3.3 retrieval of reading materials

heilman et al. (2008) covers methods of preparing a corpus for optimized text retrieval for l2 learning. there is a discussion of including a topic search constraint in addition to text complexity constraints, which is not commonly seen in the literature. it also broadly discusses using query methods to search for and rank the most relevant documents according to some given search criteria. this is relevant to my research on retrieving suitable texts for l2 learning tasks.

motivation — heilman et al. (2008) wanted to develop a modification of an l2 tutoring system that could retrieve suitable texts for l2 courses. in particular, they wanted to design a system for the instructor to interact with and select readings that supported the learning initiatives of their curriculum. by extension, the retrieved texts would be tailored to the learners under the instructor’s supervision. heilman et al. (2008) wanted to implement search features to help facilitate text retrievals with pedagogically motivated constraints such as target vocabulary or text lengths.

creating and modifying a corpus — heilman et al. (2008) implemented web crawlers and a series of annotation and filtering processes to retrieve and generate a corpus data set suitable for l2 learning practices. while the web crawler is instrumental in the retrieval process, i am more interested in the downstream processes of modifying the corpus before text retrieval for l2 learning tasks. once the documents are scraped and collected into a large corpus, they undergo filters to remove any documents unusable for l2 learning, such as being too long or insufficient well-formed texts.

the documents are automatically labeled with a readability level using models similar to the ones described in section 3.1 readability measures. having the diversity of models based on lexical and or syntactic features allows the instructor to use search constraints more flexibly, such as finding texts with low syntactic complexity but high lexical complexity if vocabulary acquisition is the greater priority.

topic classifiers also label documents with predicted topic labels according to the topic categories used in the open directory project (odp). heilman et al. (2008) trained a classifier on odp documents and their gold-standard labels. this topic-label feature gives the instructor extra freedom to search for texts relating to a specific topic while searching for a set of target words. since single-topic assignments sometimes fail due to topic ambiguity, the system may assign multiple labels if necessary. one potential issue i would highlight is that this framework may not be flexible enough for new documents if the topic domain deviates from the one in the odp. a generalizable approach to topic labeling may yield better topic labels for future documents.

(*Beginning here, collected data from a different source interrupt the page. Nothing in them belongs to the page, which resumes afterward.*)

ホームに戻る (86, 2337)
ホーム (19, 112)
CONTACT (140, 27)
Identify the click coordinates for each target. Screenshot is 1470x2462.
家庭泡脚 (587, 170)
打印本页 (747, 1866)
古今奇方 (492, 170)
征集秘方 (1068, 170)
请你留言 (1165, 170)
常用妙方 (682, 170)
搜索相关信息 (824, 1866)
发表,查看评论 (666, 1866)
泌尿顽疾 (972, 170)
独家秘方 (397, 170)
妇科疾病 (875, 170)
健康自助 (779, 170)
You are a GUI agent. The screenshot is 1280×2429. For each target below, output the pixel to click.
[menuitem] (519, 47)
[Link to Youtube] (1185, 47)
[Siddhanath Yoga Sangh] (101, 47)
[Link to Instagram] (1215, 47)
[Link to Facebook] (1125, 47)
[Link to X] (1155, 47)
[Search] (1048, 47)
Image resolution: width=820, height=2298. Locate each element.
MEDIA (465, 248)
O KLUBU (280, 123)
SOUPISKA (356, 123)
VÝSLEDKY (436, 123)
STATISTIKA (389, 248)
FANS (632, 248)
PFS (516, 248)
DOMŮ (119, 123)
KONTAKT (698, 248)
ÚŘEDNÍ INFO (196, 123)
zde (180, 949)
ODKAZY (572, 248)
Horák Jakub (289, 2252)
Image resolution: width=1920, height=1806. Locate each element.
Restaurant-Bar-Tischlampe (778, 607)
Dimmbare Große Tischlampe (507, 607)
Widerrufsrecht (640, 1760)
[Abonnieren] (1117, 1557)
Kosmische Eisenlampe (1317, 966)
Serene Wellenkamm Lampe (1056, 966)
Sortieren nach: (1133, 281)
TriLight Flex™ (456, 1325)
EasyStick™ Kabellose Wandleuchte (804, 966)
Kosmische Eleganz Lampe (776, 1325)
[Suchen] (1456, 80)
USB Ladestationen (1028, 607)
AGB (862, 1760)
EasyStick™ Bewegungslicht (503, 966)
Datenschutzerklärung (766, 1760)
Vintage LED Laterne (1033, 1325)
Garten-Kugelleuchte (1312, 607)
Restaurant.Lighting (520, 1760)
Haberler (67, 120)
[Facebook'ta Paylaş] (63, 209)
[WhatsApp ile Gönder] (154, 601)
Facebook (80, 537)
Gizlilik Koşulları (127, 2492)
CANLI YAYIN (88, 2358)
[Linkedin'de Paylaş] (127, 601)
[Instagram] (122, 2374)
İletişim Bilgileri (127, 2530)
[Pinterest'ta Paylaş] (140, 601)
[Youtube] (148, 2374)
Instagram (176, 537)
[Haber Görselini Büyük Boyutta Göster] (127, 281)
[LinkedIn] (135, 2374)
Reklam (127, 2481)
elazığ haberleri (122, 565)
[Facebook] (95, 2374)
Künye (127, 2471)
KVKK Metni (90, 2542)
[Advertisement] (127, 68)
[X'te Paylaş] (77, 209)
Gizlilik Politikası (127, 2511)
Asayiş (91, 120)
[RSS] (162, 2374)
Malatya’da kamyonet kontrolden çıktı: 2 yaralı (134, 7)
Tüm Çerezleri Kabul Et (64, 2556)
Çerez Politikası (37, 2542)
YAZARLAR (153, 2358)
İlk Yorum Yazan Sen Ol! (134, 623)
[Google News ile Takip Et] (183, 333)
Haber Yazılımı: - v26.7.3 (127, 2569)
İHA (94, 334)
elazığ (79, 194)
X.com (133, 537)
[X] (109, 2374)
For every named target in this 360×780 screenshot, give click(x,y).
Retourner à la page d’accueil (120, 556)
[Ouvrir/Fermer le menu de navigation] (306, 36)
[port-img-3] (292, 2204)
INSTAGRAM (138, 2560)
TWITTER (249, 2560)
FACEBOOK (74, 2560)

text retrieval — heilman et al. (2008) implemented a retrieval model using a ranking system similar to commercial search engines since l2 instructors usually would not require documents containing all the target words. so, the model tends to prefer documents with more variety of target word occurrences, thus allowing it to rank documents more appropriately for the instructor. the search tool interface is constructed in lemur (a toolkit for language modeling and information retrieval), with options to specify topics, target words, minimum and maximum reading levels, and minimum and maximum text lengths.

findings — results of log data showed that instructors generally need to submit approximately two search queries for every selected text document, implying the system may not be retrieving texts very well. however, human feedback from instructors suggested that the performance was satisfactory. instructors also only added search queries sometimes, implying that the content of readings was less important than finding readings with target words. after the experiment (end of the semester), the students were evaluated and given a survey. results show that the text retrieval system showed that students scored 89% on average, compared to 50% from an experiment using an older system. however, heilman et al. (2008) recognized that the results might be skewed due to the new system’s ability to be personalized for the course. so, students were directly tested on material they had seen before. i would recommend setting up a treatment and control group experimental design to compare the beneficial impacts of the system against not using the system. due to fundamental differences, a direct comparison between the old and new systems may not be possible. however, whether or not the new system affects l2 learning can still be evaluated in future studies.

3.4 text retrieval for language learners

lee and yeung (2021) covered a different approach to text retrieval that focuses solely on one measure of text complexity. the system’s simplicity helps us understand how the system performs over time as a simulated l2 learner acquires more vocabulary. so, this is relevant to my second research subquestion since effectiveness over time is implicitly related to the system’s general ability to retrieve relevant text for l2 learning.

motivation — lee and yeung (2021) wanted to investigate the performance tradeoffs of using the traditional rough-grained graded vocabulary in l2 learning compared to a more fine-grained approach that fits the users’ knowledge more closely. in particular, they wanted to evaluate text retrieval performance as the learner acquires a more extensive vocabulary and the effort the user requires to update the model vocabulary set over time.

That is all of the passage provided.